To force a fresh download from the upstream payload sources:

python cli.py fetch --force-refresh

4. Train the Model

This command:

  • loads the processed dataset
  • trains the RandomForest-based pipeline
  • saves the serialized .pkl model artifact to models/
  • prints Precision, Recall, F1-Score, and the recall-oriented threshold
python cli.py train

To rebuild the dataset before training:

python cli.py train --force-refresh

Expected artifacts:

  • models/gatekeeper_payload_classifier.pkl
  • models/training_metrics.json

5. Run Predictions

Pass one or more strings directly on the command line:

python cli.py predict "/api/v1/users/42" "<script>alert(1)</script>" "' OR 1=1 --"

Example output:

Prediction results
0    /api/v1/users/42
1    <script>alert(1)</script>
1    ' OR 1=1 --
Total inference time: 4.812 ms
Average per input:    1.604 ms

To point at a custom trained model:

python cli.py predict --model-path models/gatekeeper_payload_classifier.pkl "12345" "../../etc/passwd"

6. Use as a Python Library

After pip install -e ., you can import the classifier directly:

from gatekeeper_ml import PayloadClassifier

# Option 1: Default load
clf = PayloadClassifier()

# Option 2: Custom path load
clf = PayloadClassifier(model_path="path/to/your_model.pkl")

predictions = clf.predict_batch([
    "/api/v1/users/42",
    "<script>alert(1)</script>",
])

7. Build the Package

Before building a release, update the version in pyproject.toml.

Build both the source distribution and wheel:

python -m build

This creates the release artifacts in dist/:

  • dist/gatekeeper_ml-<version>.tar.gz
  • dist/gatekeeper_ml-<version>-py3-none-any.whl

Validate the generated metadata before upload:

python -m twine check dist/*

8. Publish to TestPyPI

TestPyPI is the safest way to verify packaging before a real release.
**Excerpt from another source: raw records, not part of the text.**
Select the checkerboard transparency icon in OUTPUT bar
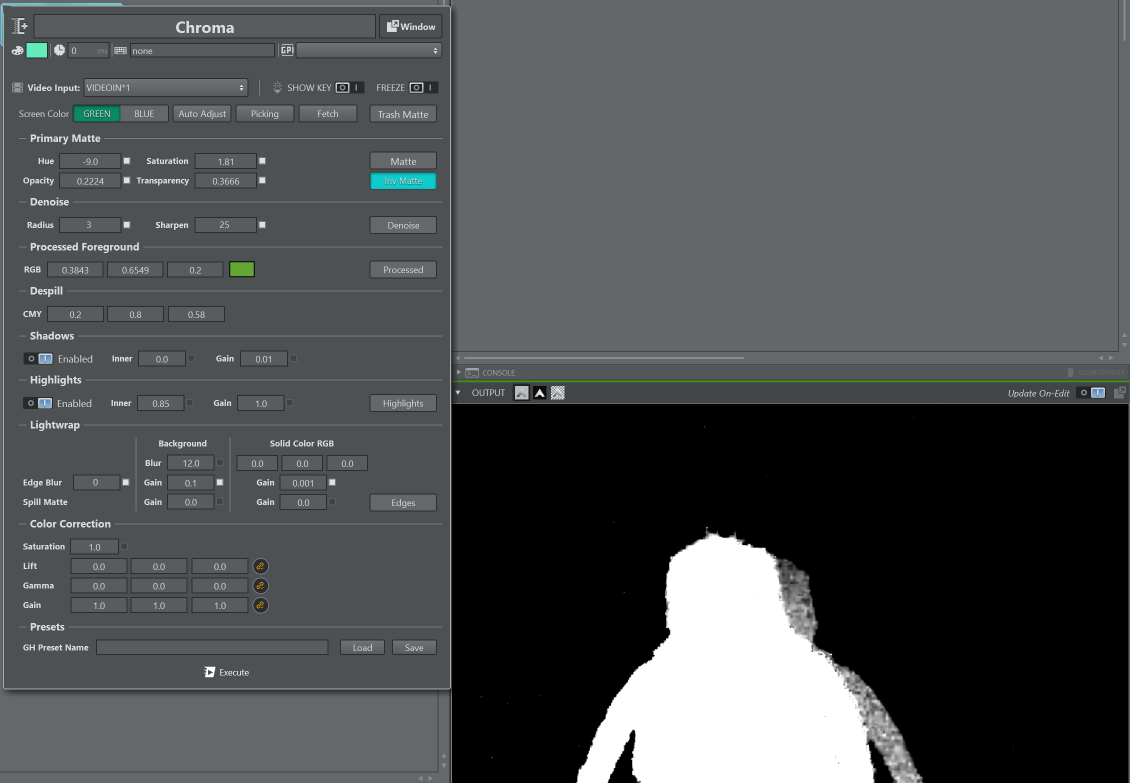Image resolution: width=1130 pixels, height=783 pixels. point(558,393)
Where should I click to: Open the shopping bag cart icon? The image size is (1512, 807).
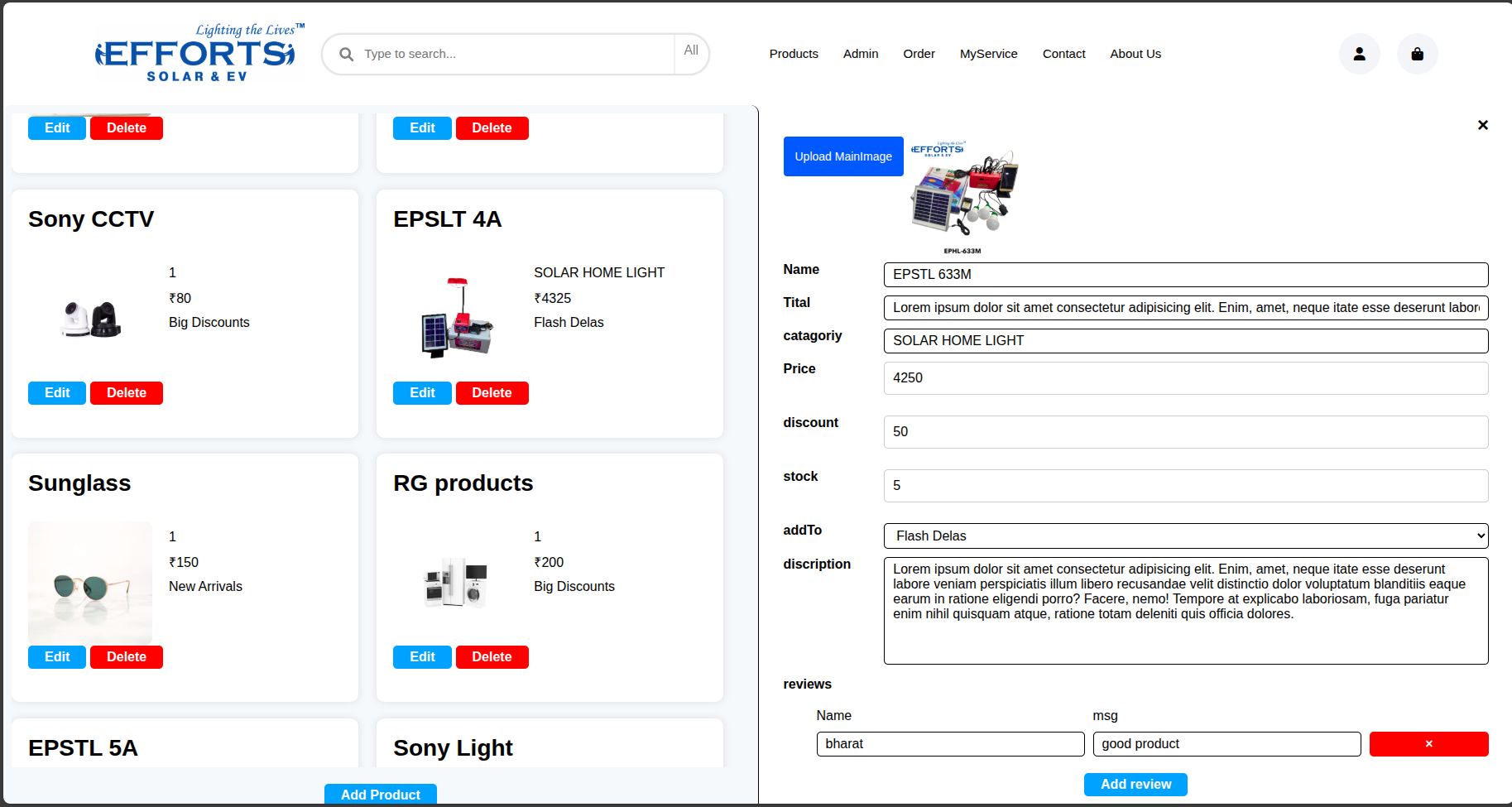(1417, 54)
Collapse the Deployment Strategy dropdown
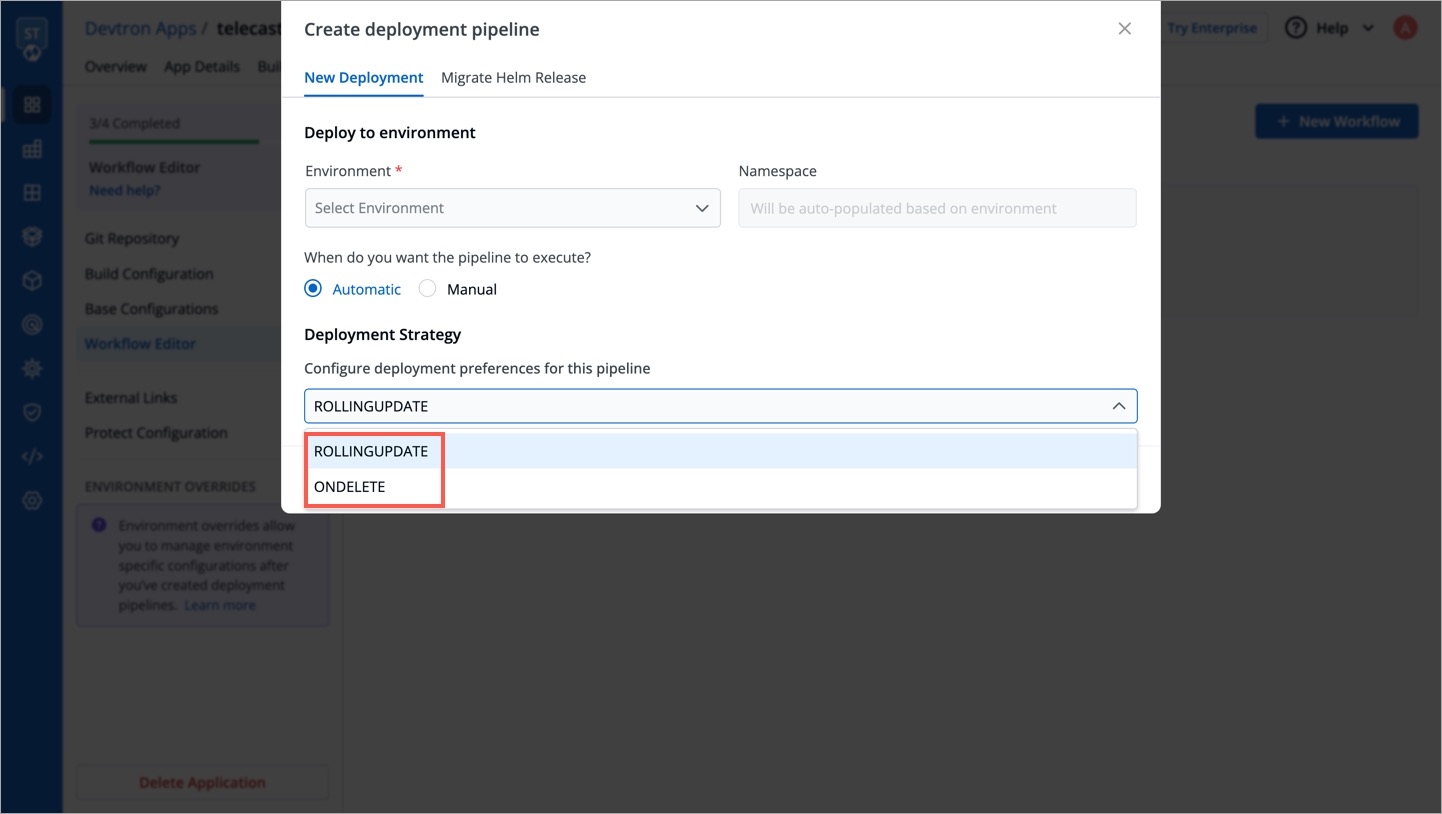Viewport: 1442px width, 814px height. (x=1119, y=406)
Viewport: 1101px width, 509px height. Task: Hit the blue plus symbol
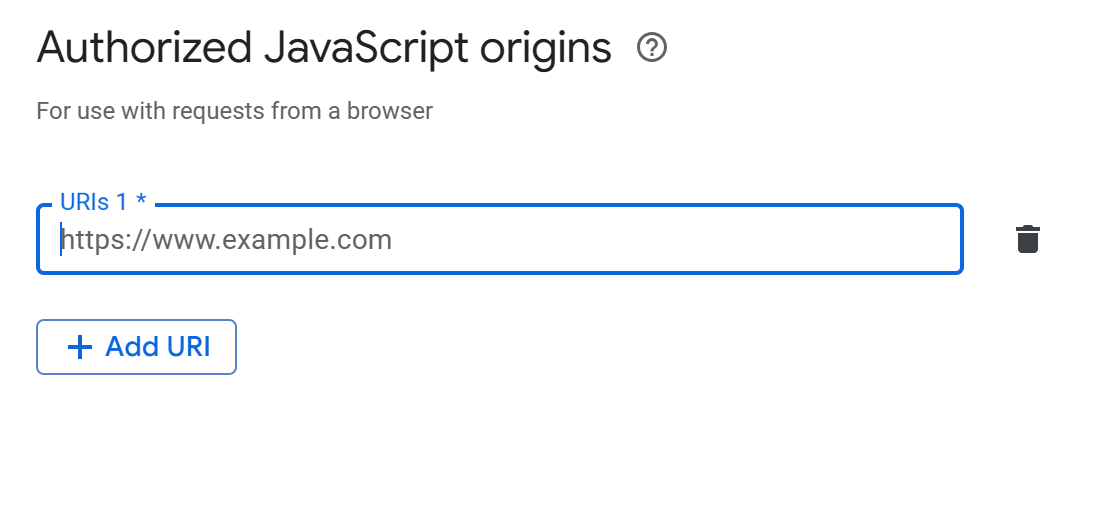(x=80, y=347)
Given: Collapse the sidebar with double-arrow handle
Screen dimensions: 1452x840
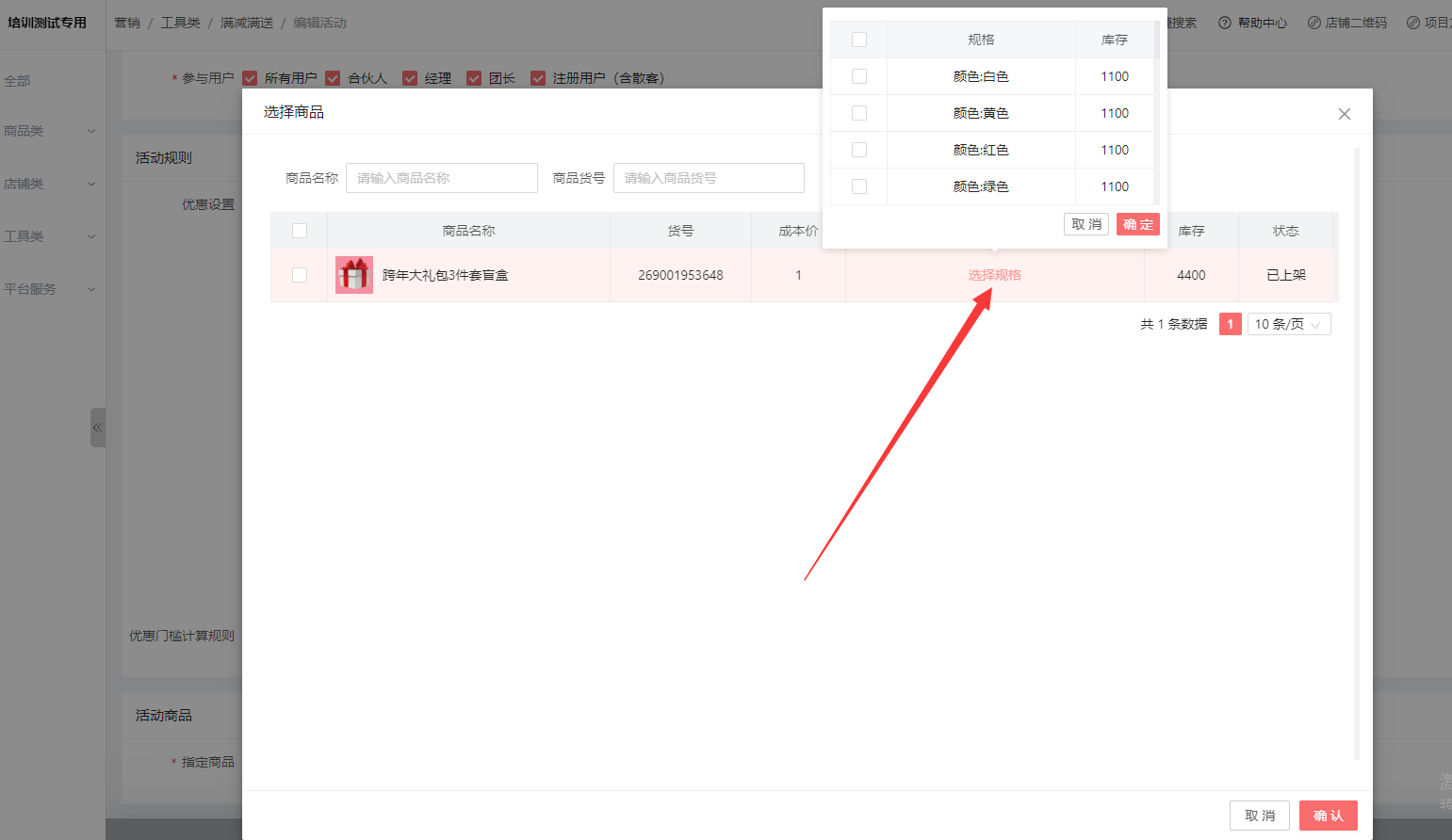Looking at the screenshot, I should pos(97,428).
Create a TestPyPI API token, then export it:

Windows PowerShell

$env:TWINE_USERNAME="__token__"
$env:TWINE_PASSWORD="pypi-..."

macOS / Linux

export TWINE_USERNAME="__token__"
export TWINE_PASSWORD="pypi-..."

Upload to TestPyPI:

python -m twine upload --repository testpypi dist/*

You can then verify installation from TestPyPI:

pip install --index-url https://test.pypi.org/simple/ --extra-index-url https://pypi.org/simple gatekeeper-ml

9. Publish to PyPI

After the TestPyPI release looks good, upload the same dist/ artifacts to PyPI:

python -m twine upload dist/*

Recommended release flow:

  1. Update the version in pyproject.toml.
  2. Remove old build artifacts if needed: rm -rf dist build *.egg-info or the Windows equivalent.
  3. Run python -m build.
  4. Run python -m twine check dist/*.
  5. Publish to TestPyPI.
  6. Install and smoke-test from TestPyPI.
  7. Publish to PyPI.

10. Trusted Publishing

For CI/CD releases, PyPI now supports Trusted Publishing via OIDC, which avoids storing long-lived API tokens in your repository secrets. If you publish from GitHub Actions or another supported CI provider, this is the recommended long-term setup.

References:

Notes

  • The data loader prefers live GitHub payload sources but includes a bootstrap suspicious set so the pipeline remains usable when remote fetches fail.
  • The predict command loads the model once and evaluates inputs in batch form for low overhead.
  • Fast-path safe heuristics are intentionally conservative to preserve recall.
  • A dedicated module usage guide is available at docs/USAGE.md.

Project details


Download files

Download the file for your platform. If you're not sure which to choose, learn more about installing packages.

Source Distribution

gatekeeper_ml-0.1.4.tar.gz (2.5 MB view details)

Uploaded Source

Built Distribution

If you're not sure about the file name format, learn more about wheel file names.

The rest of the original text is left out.